Francesco G. B. De Natale (M’97) received the Laurea degree in electronic engineering in 1990, and the Ph.D. degree in telecommunications in 1994, both from the University of Genoa, Italy. In 1990, he joined the Signal Processing and Telecommunications Group of the Department of Biophysical and Electronic Engineering, University of Genoa. In 1995 and 1996, he was Visiting Professor at the University of Trento, Italy, and successively Assistant Professor at the University of Cagliari, Italy. At present, he is Associate Professor of Telecommunications at the University of Trento, where he coordinates the didactic activities of the Laurea Course in telecommunications engineering. His research interests are focused on image and signal processing, with particular attention to multimedia data compression, processing, and transmission. In this context, he leads the research activities of the Multimedia Communications Lab at the University of Trento. Dr. De Natale is a Member of AEI. He is the representative for the University of Trento within the Italian Group of Telecommunications and Information Theory (GTTI), and is part of the Management Board of the National Inter-University Consortium of Telecommunications (CNIT). He was appointed evaluator by the EU Commission for some ESPRIT-Programme projects and acts as a referee in several international journals. In 1997, he received the IEEE Chester-Sall Best Paper Award for a scientific publication in the Transactions on Consumer Electronics.

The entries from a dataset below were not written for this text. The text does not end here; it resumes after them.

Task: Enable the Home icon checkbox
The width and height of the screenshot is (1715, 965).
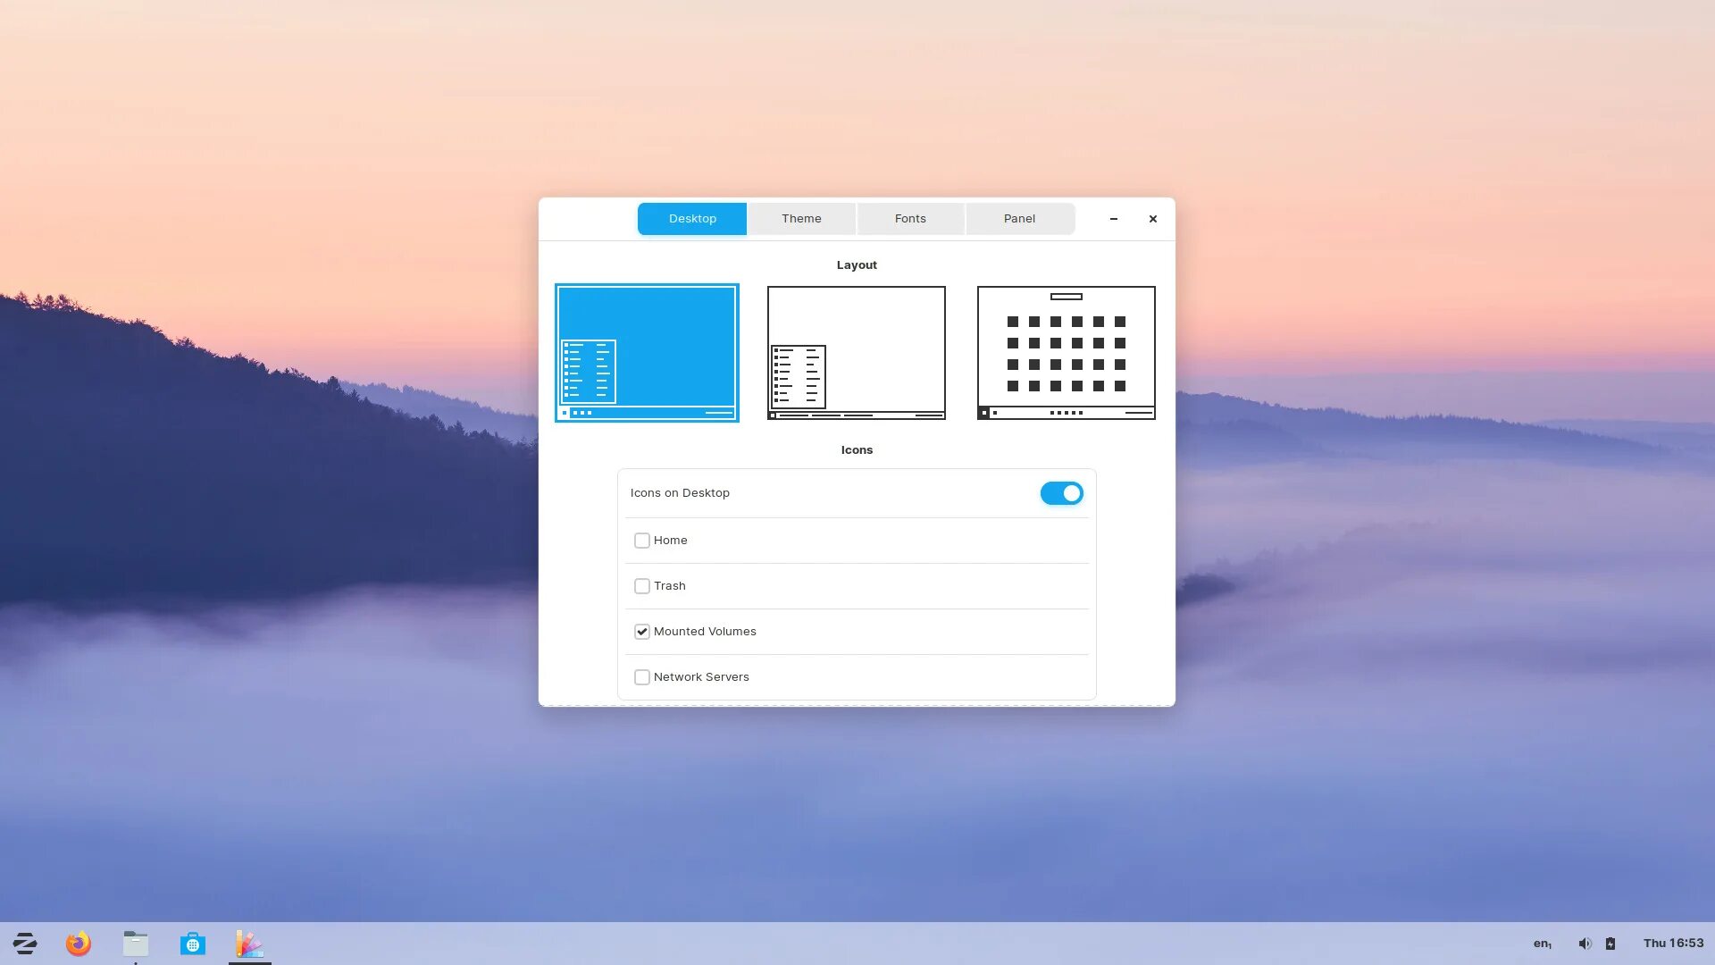Action: 642,541
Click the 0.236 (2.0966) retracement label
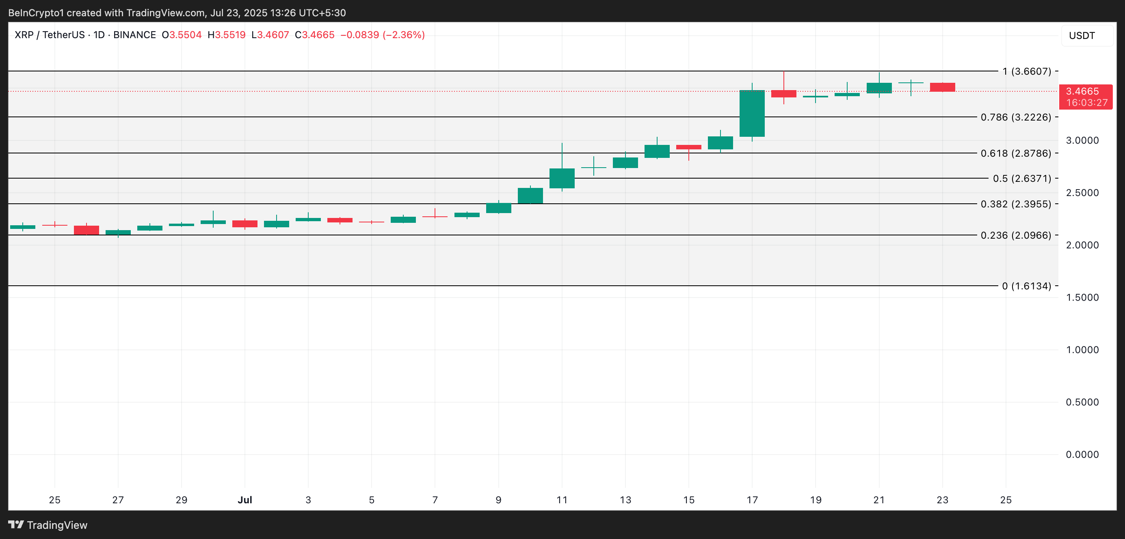The width and height of the screenshot is (1125, 539). pos(1015,235)
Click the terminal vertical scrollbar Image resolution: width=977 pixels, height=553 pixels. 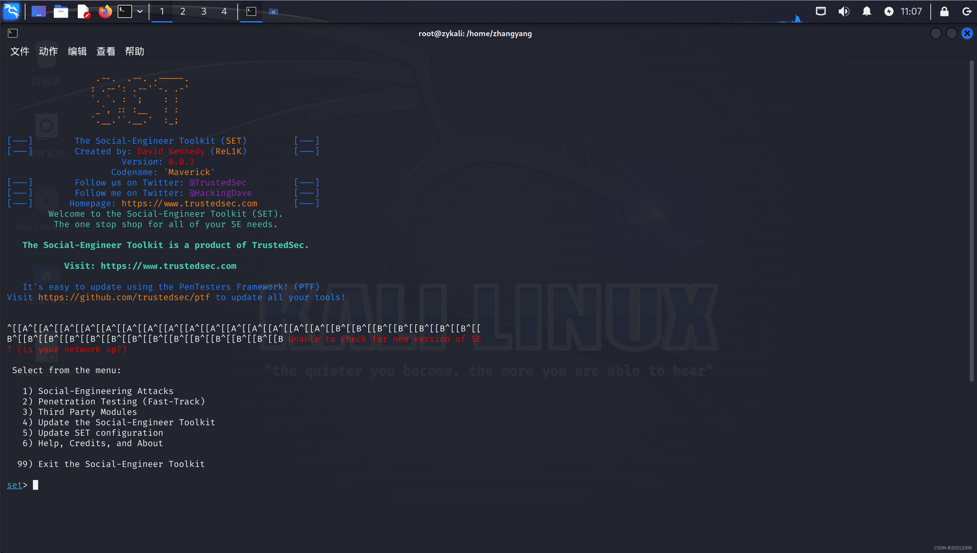971,220
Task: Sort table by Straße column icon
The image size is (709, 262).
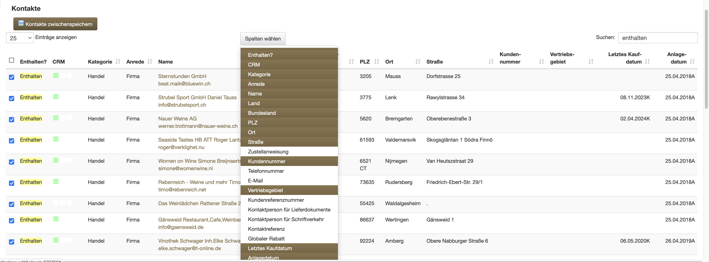Action: 491,62
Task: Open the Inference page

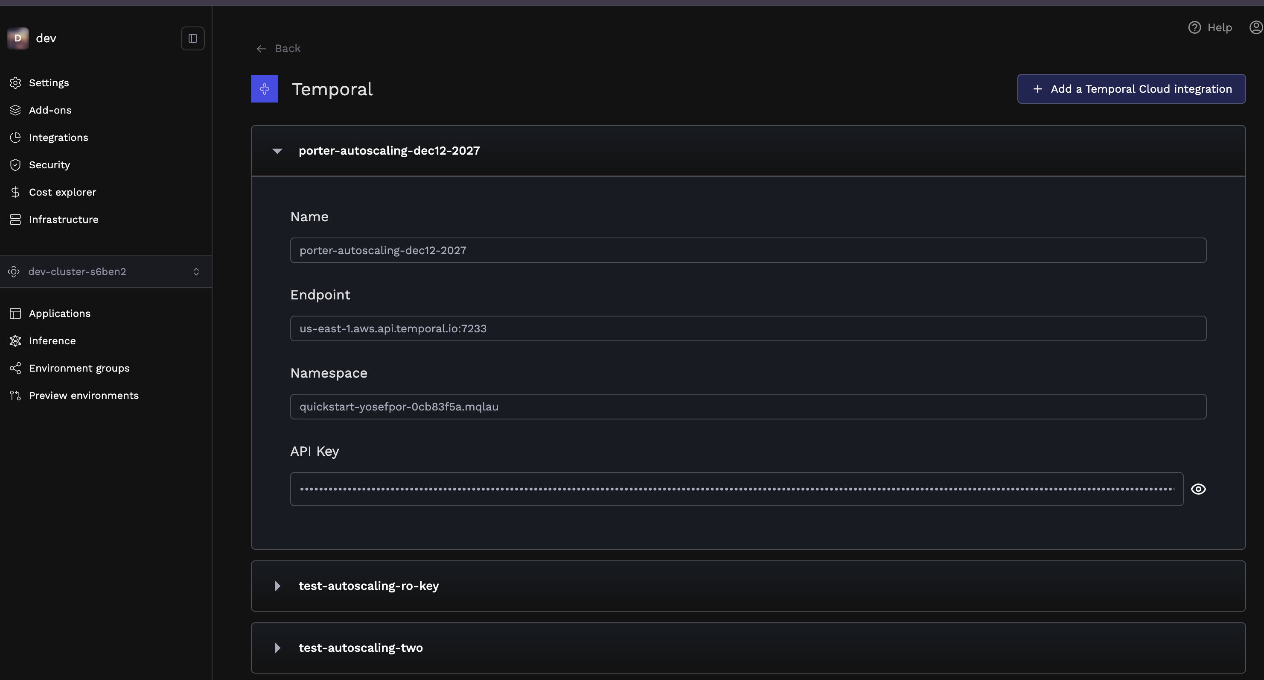Action: (52, 340)
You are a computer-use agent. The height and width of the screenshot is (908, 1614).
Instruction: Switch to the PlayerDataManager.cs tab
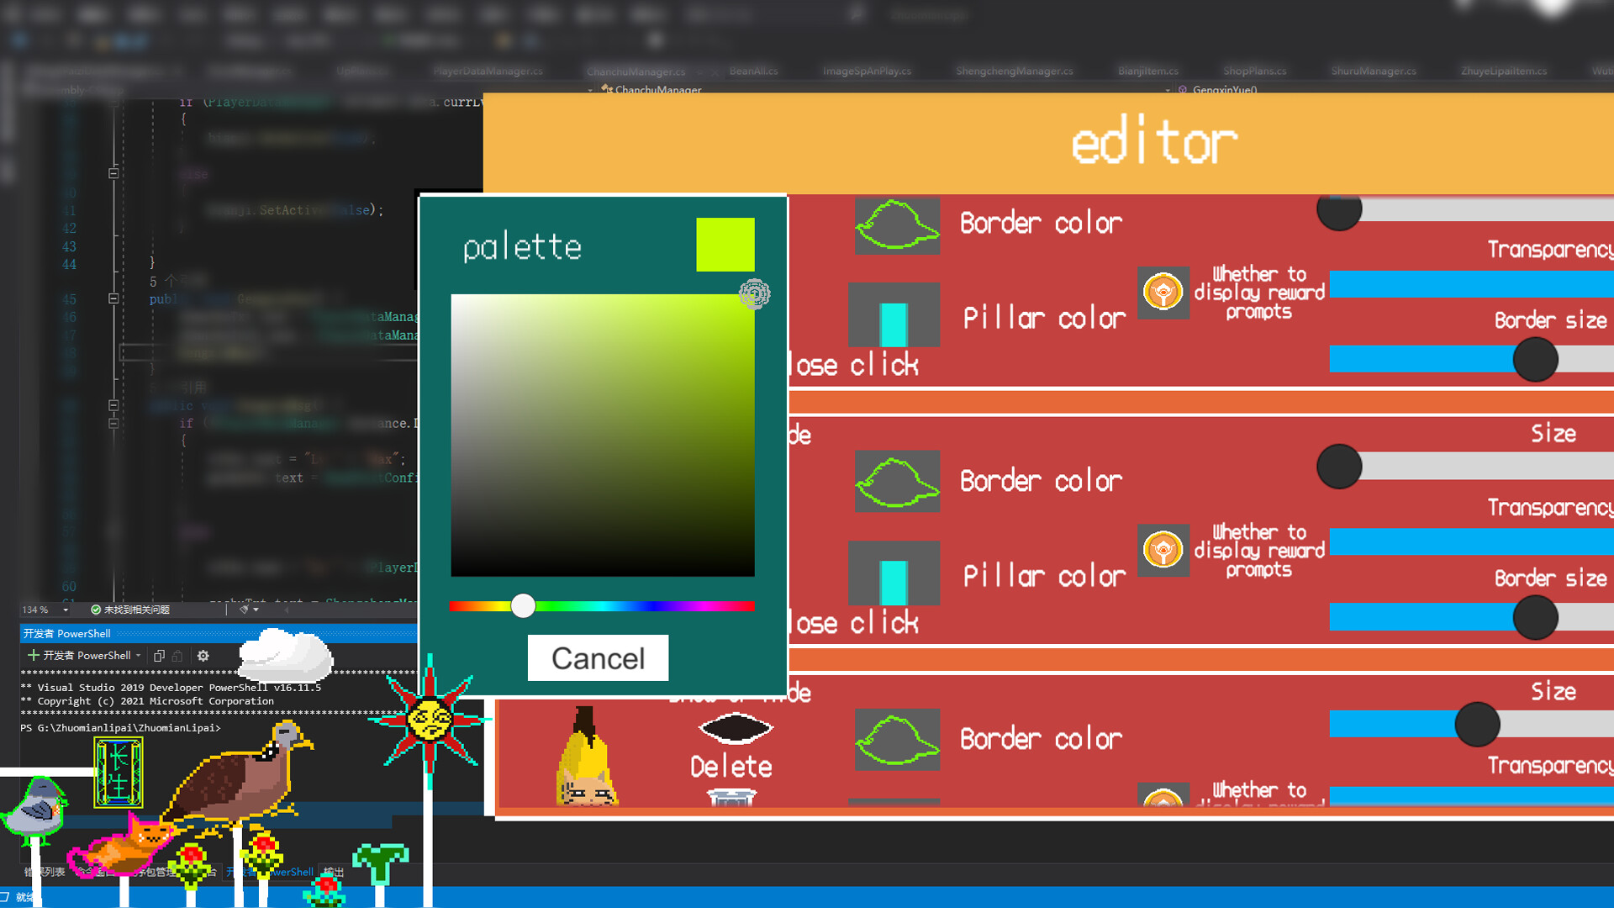tap(490, 71)
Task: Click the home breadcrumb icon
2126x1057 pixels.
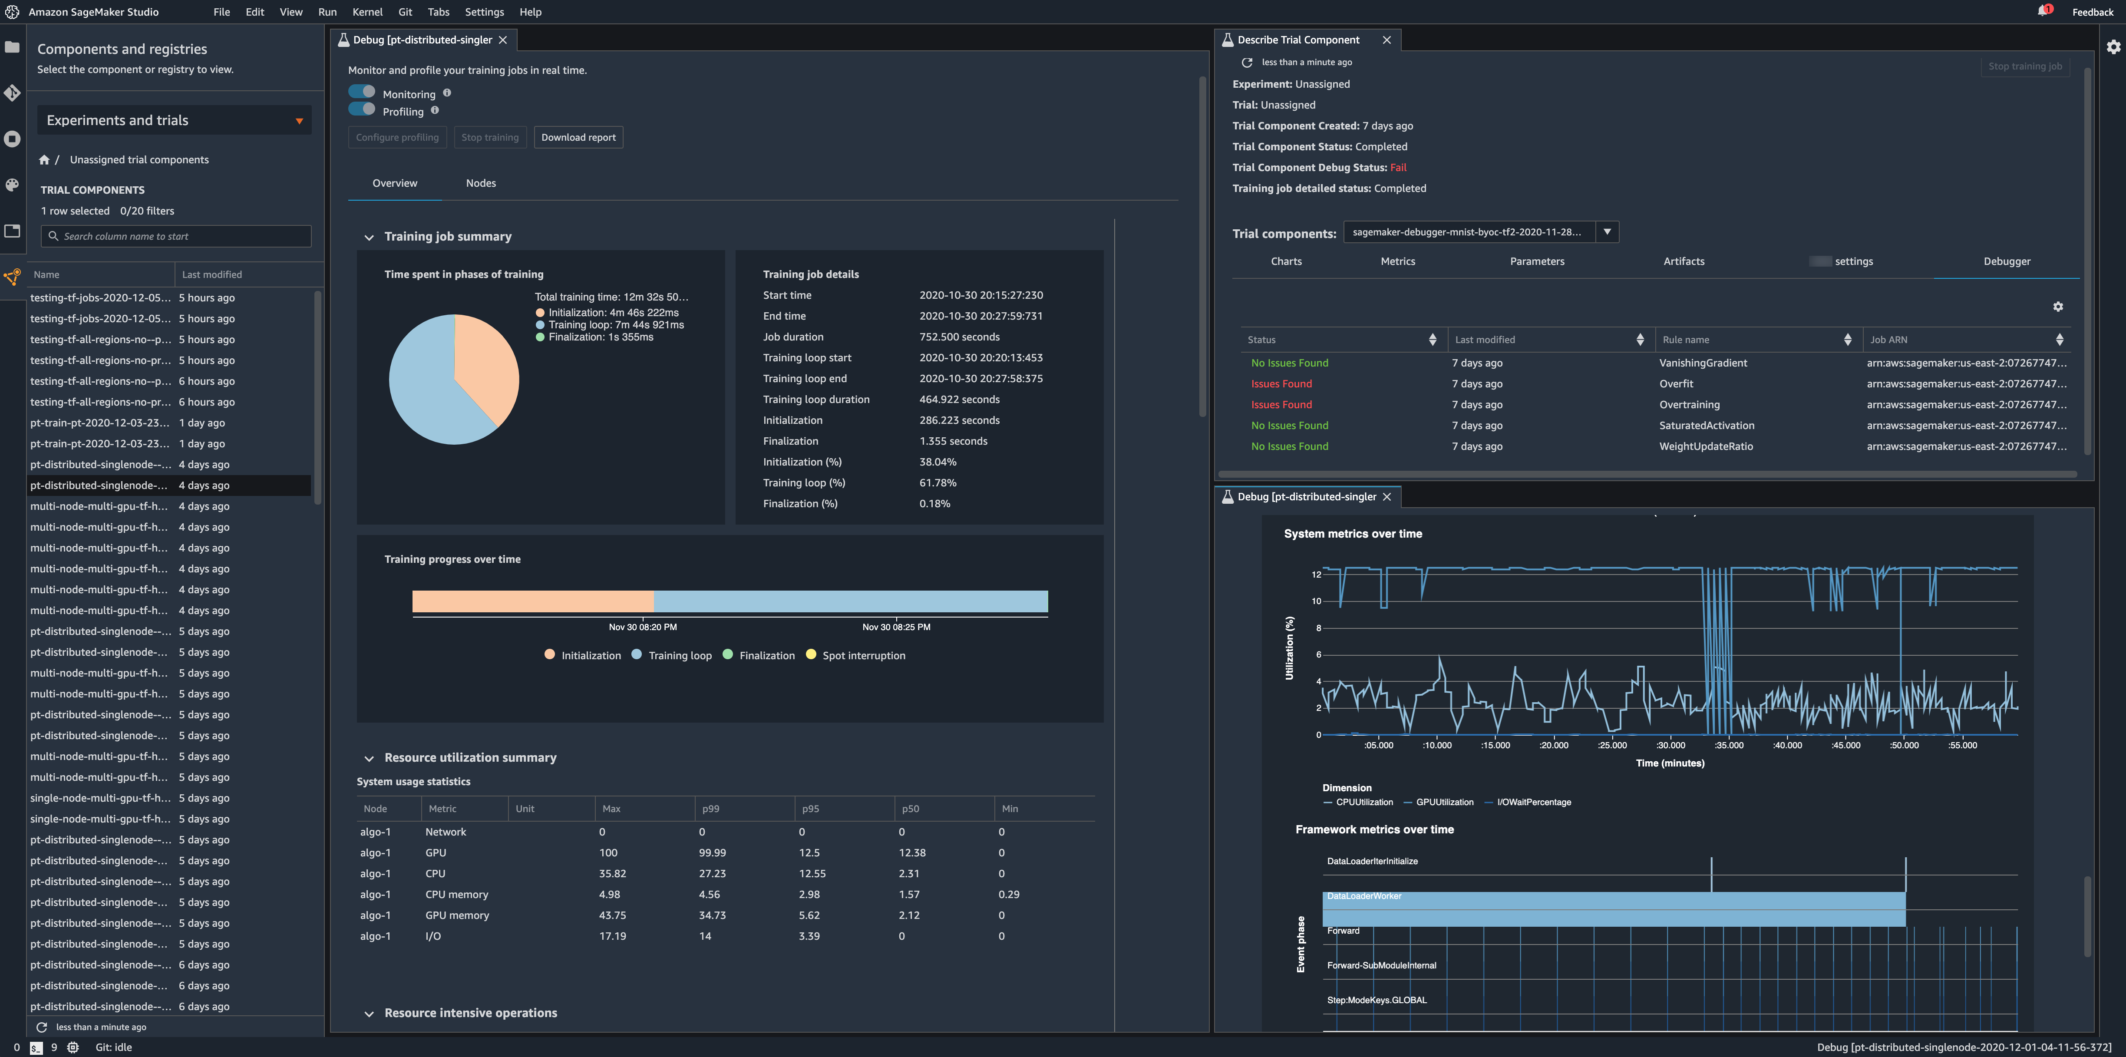Action: [x=45, y=160]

Luigi Atzori (S’97–M’99) was born in Cagliari, Italy, in 1971. He received the Ing. Laurea degree in electronic engineering in 1996 and the Ph.D. degree in 1999, both from the University of Cagliari. In 1994, he spent several months as a Visiting Student at the Technical University, Braunschweig, Germany. At present, he is Assistant Professor in Telecommunications in the Department of Electrical and Electronic Engineering, University of Cagliari. His main fields of interest concern signal processing, with particular attention to error recovery, video post-processing, and image segmentation.
Cristina Perra was born in Cagliari, Italy, in 1971. She received the Laurea degree in electronic engineering in 1997, and the Ph.D. degree in telecommunications for remote sensing in 2000, both from the University of Cagliari. From 1997 to 2001, she cooperated with the Telecommunications Group at the Department of Electrical and Electronic Engineering of the University of Cagliari. At present, she is with Tiscali Communications Company, Cagliari, Italy. Her research interests include image and video processing and transmission, and RS image compression and classification.